6. The intelligent monitoring and early warning method for an unmanned warehouse and its cloud management method according to claim 1, characterized in that: The digital twin scenario computing unit constructs real-time updated virtual entities and combines business data to understand event logic through dynamic data-driven modeling and knowledge graph reasoning. The hierarchical early warning and handling unit automatically executes the workflow based on the rule engine, encodes expert strategies into business rules, and monitors their triggering.

7. The intelligent monitoring and early warning method for an unmanned warehouse and its cloud management method according to claim 6, characterized in that: The digital twin scenario calculation unit constructs a twin based on real-time three-dimensional semantic scenes, and simultaneously establishes a knowledge graph describing "warehouse objects - relationships - events" to infer fault scenarios based on object task status; the hierarchical early warning and response unit establishes a three-level rule base, and in the event of an emergency, it automatically activates fire protection, locks access control, stops emergency equipment and notifies the person in charge, and achieves linkage execution with various control systems through standard application programming interfaces.

8. The intelligent monitoring and early warning method for an unmanned warehouse and its cloud management method according to claim 1, characterized in that: The global visualization cockpit unit uses web-based graphics libraries and game engines to render 3D graphics and bind multi-source data, enabling intuitive presentation of high-dimensional data. The strategy self-learning optimization unit discovers optimization patterns from system operation data based on supervised learning and reinforcement learning using historical data.

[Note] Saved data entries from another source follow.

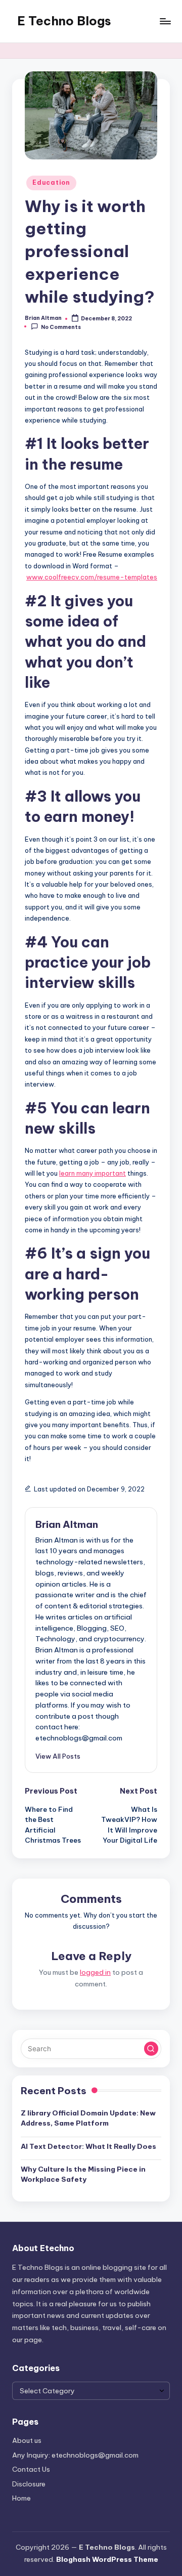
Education (51, 182)
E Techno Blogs (64, 20)
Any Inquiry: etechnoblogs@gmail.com (75, 2455)
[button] (57, 1756)
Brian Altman (66, 1524)
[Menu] (165, 21)
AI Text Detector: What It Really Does (88, 2146)
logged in (95, 1972)
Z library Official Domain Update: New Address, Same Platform (88, 2118)
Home (21, 2498)
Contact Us (31, 2469)
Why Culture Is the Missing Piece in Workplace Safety (83, 2174)
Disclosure (29, 2483)
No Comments (61, 326)
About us (26, 2440)
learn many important (92, 1173)
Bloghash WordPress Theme (107, 2559)
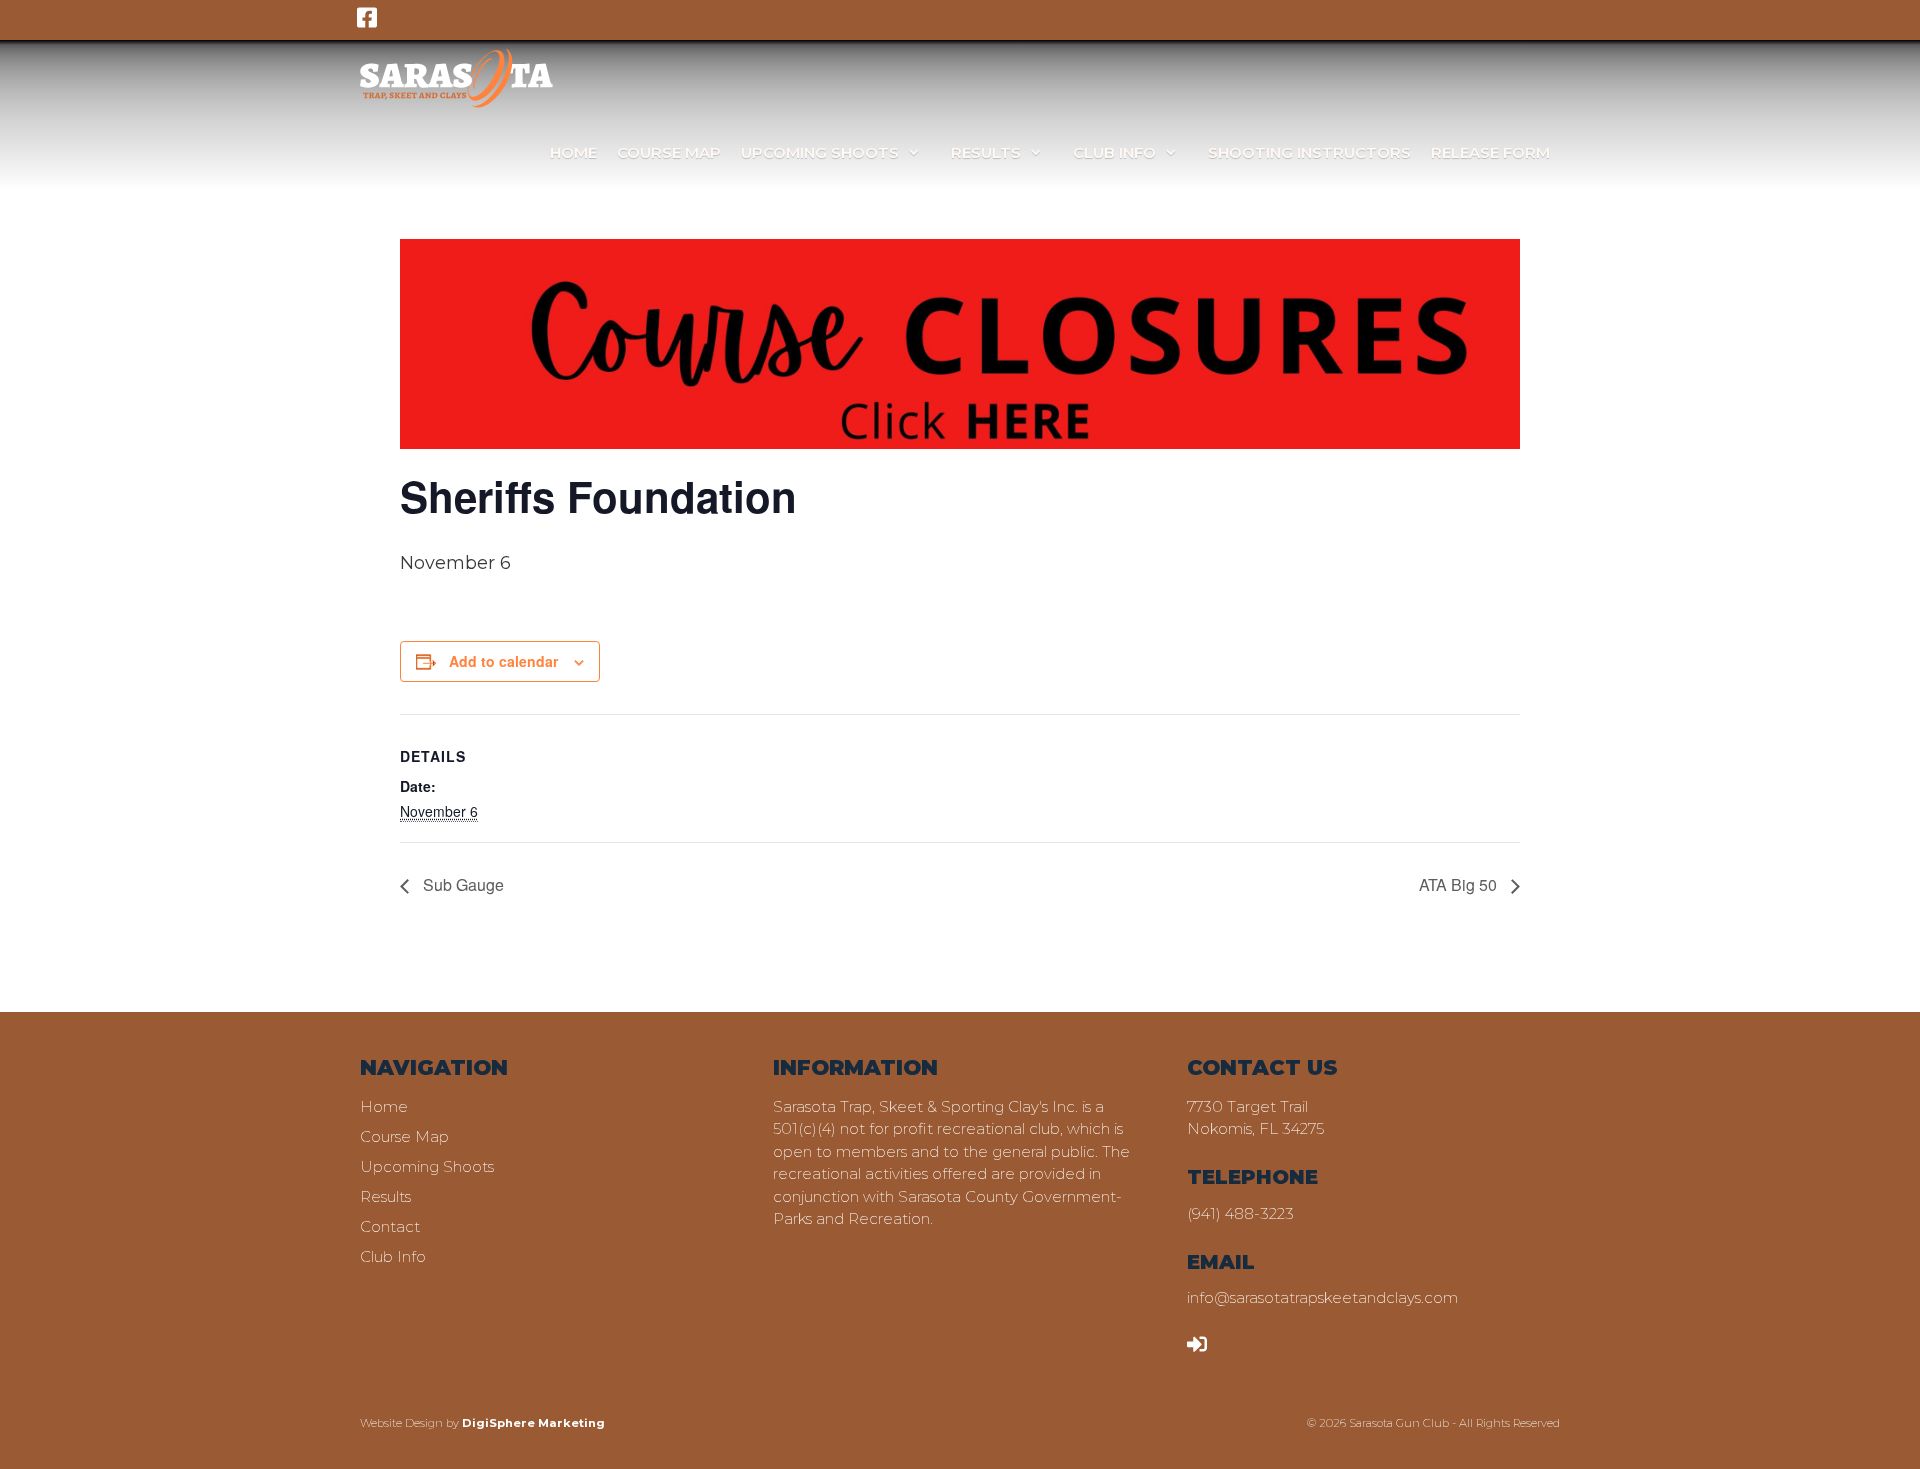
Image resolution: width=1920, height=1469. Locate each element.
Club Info (1114, 152)
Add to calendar (503, 661)
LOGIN (1237, 1342)
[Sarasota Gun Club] (456, 77)
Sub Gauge (461, 884)
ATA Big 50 (1460, 884)
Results (986, 152)
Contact (390, 1226)
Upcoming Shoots (820, 152)
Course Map (669, 152)
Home (573, 152)
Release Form (1490, 152)
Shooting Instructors (1309, 152)
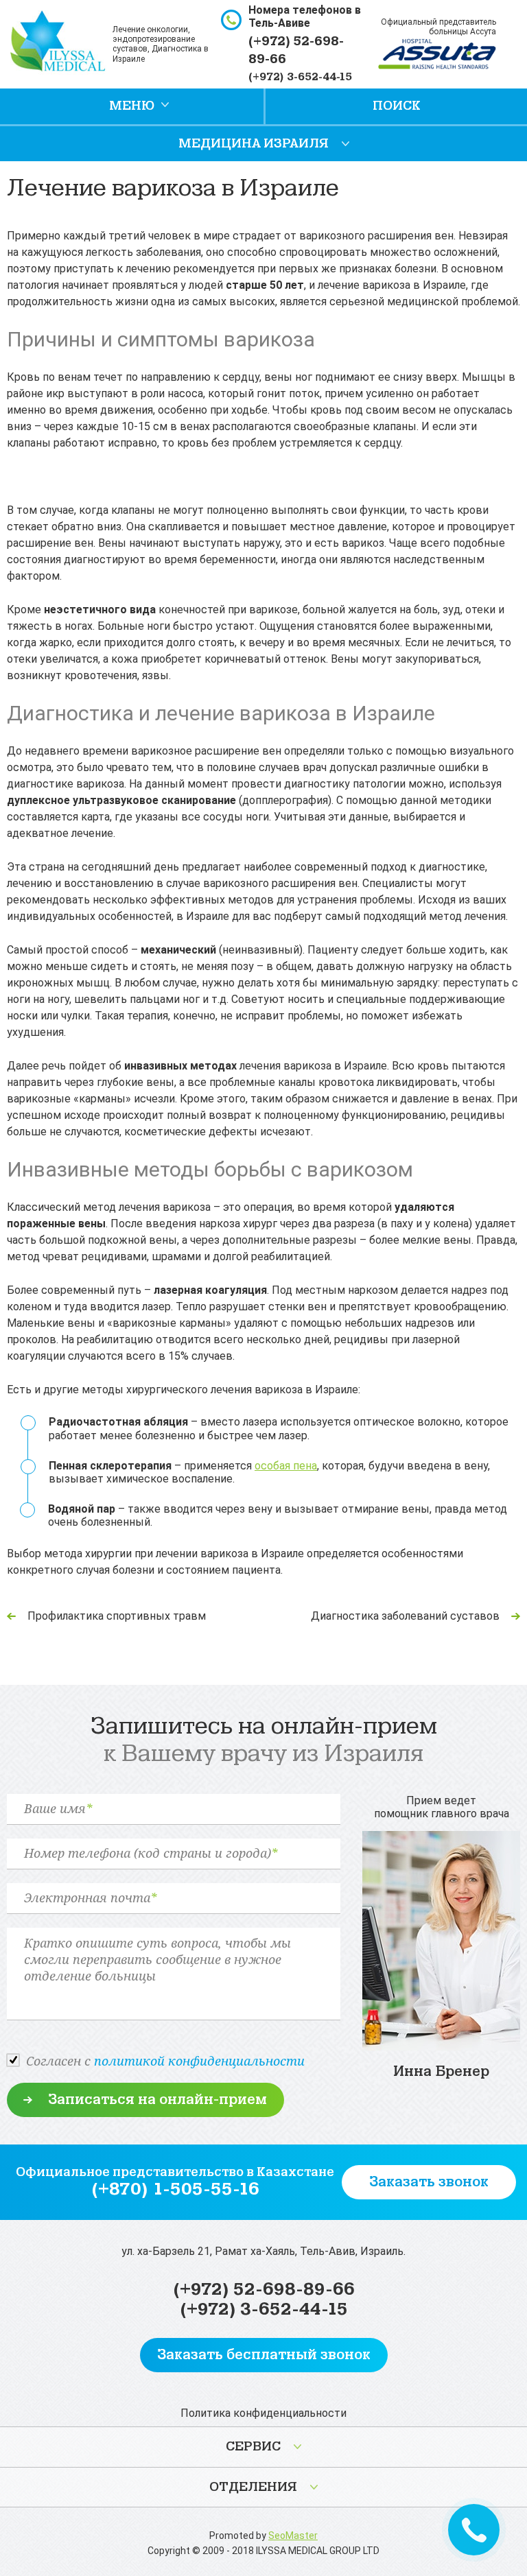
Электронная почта (90, 1898)
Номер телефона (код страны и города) (150, 1853)
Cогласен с (165, 2061)
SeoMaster (293, 2535)
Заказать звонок (429, 2182)
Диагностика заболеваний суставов (405, 1615)
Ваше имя (58, 1809)
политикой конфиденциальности (199, 2061)
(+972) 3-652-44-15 (300, 77)
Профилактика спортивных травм (116, 1615)
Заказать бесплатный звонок (264, 2355)
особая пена (286, 1465)
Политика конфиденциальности (263, 2413)
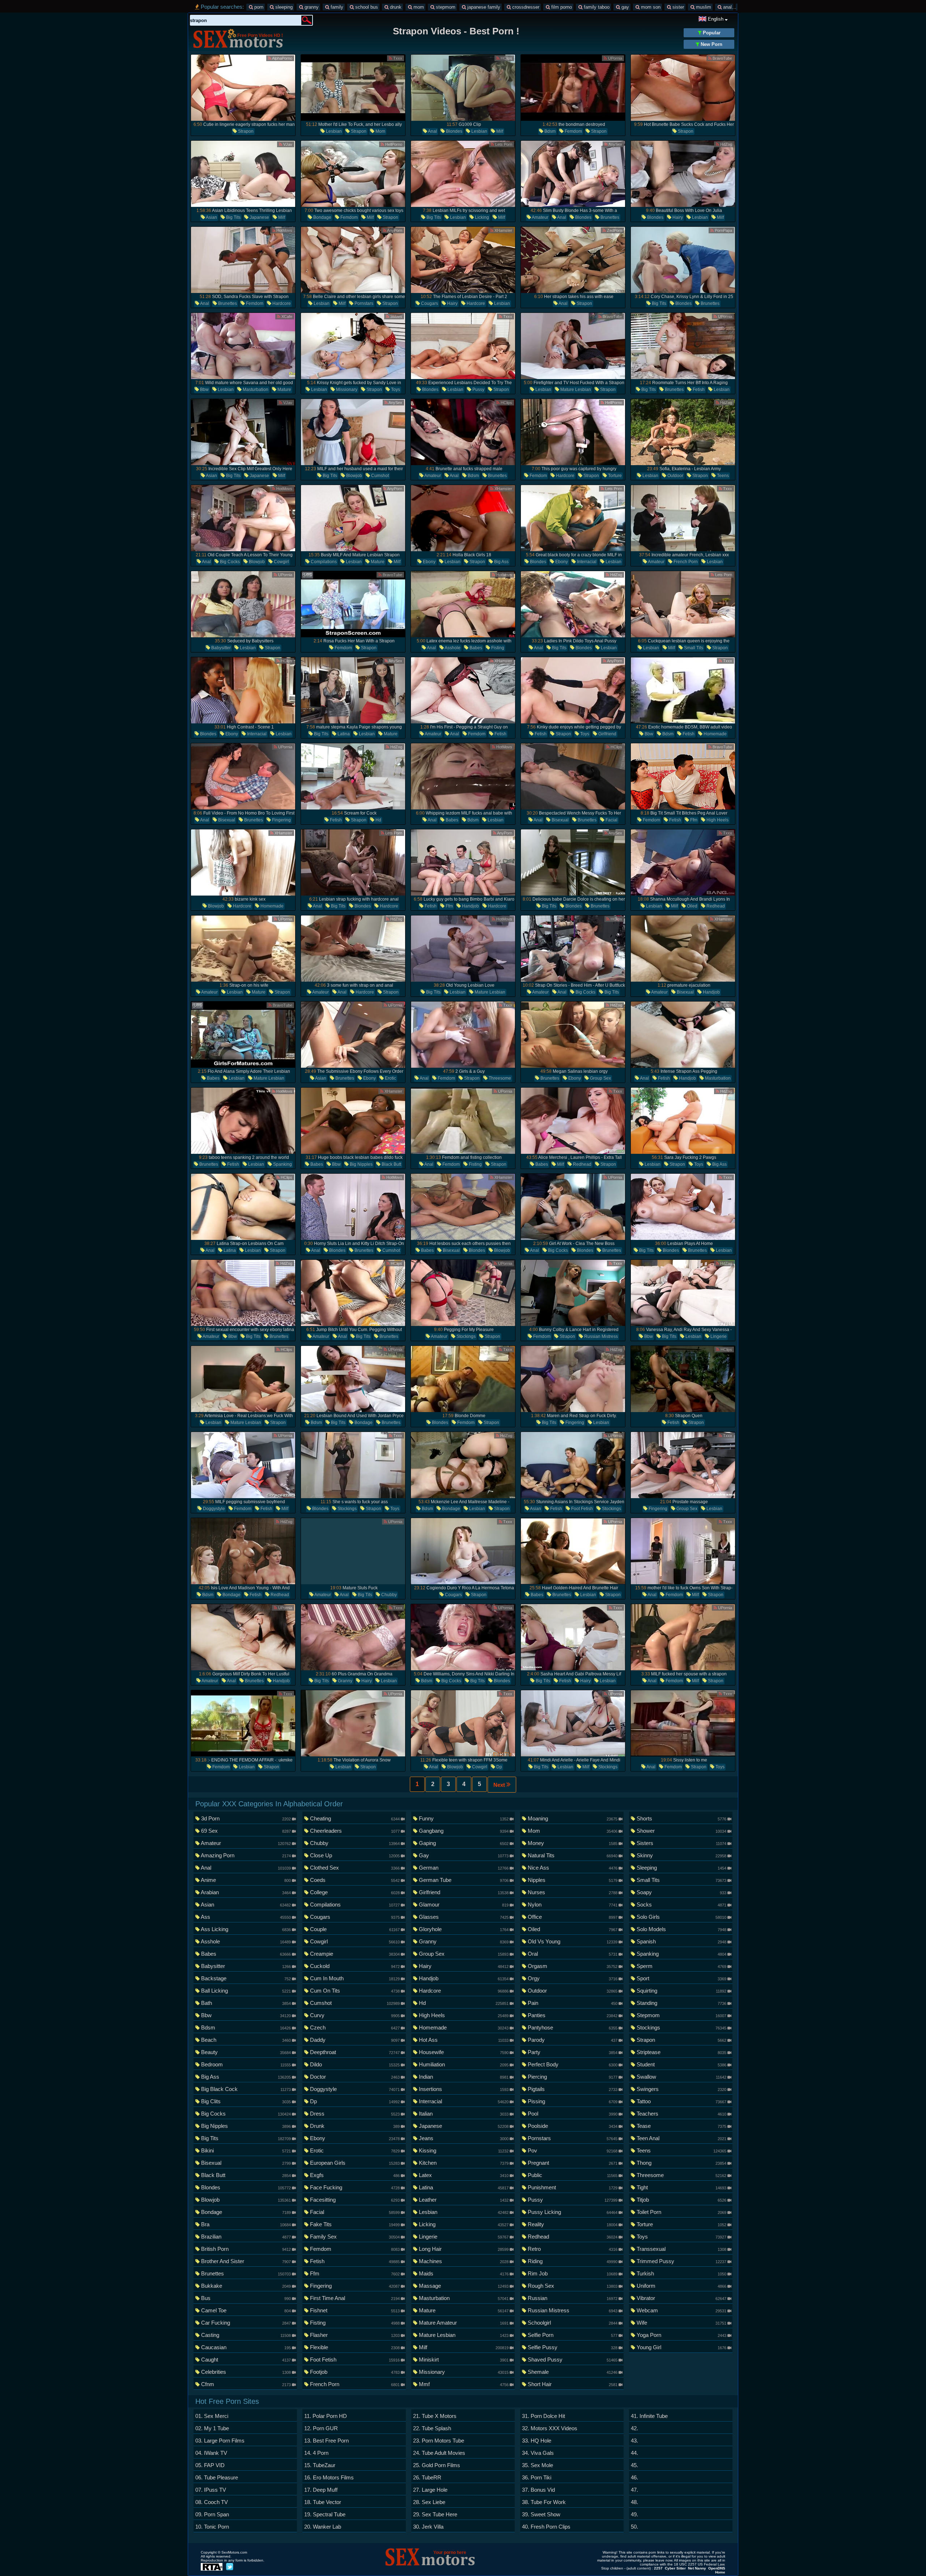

9. The intelligent monitoring and early warning method for an unmanned warehouse and its cloud management method according to claim 8, characterized in that: The global visualization cockpit unit uses relevant development tools to perform high-performance rendering of the digital twin model, and dynamically binds real-time status, alarms, and key performance indicators to the visualization model through network instant communication protocols, realizing unified management of 3D scene browsing, object attribute query, alarm spatial positioning, and data chart overlay on a single screen; the strategy self-learning optimization unit optimizes inspection paths by applying genetic algorithms and reinforcement learning, uses a time series model of long short-term memory networks to predict equipment failures, and analyzes order data through association rule mining algorithms to optimize warehouse allocation, forming an autonomous closed loop of perception-analysis-decision-optimization.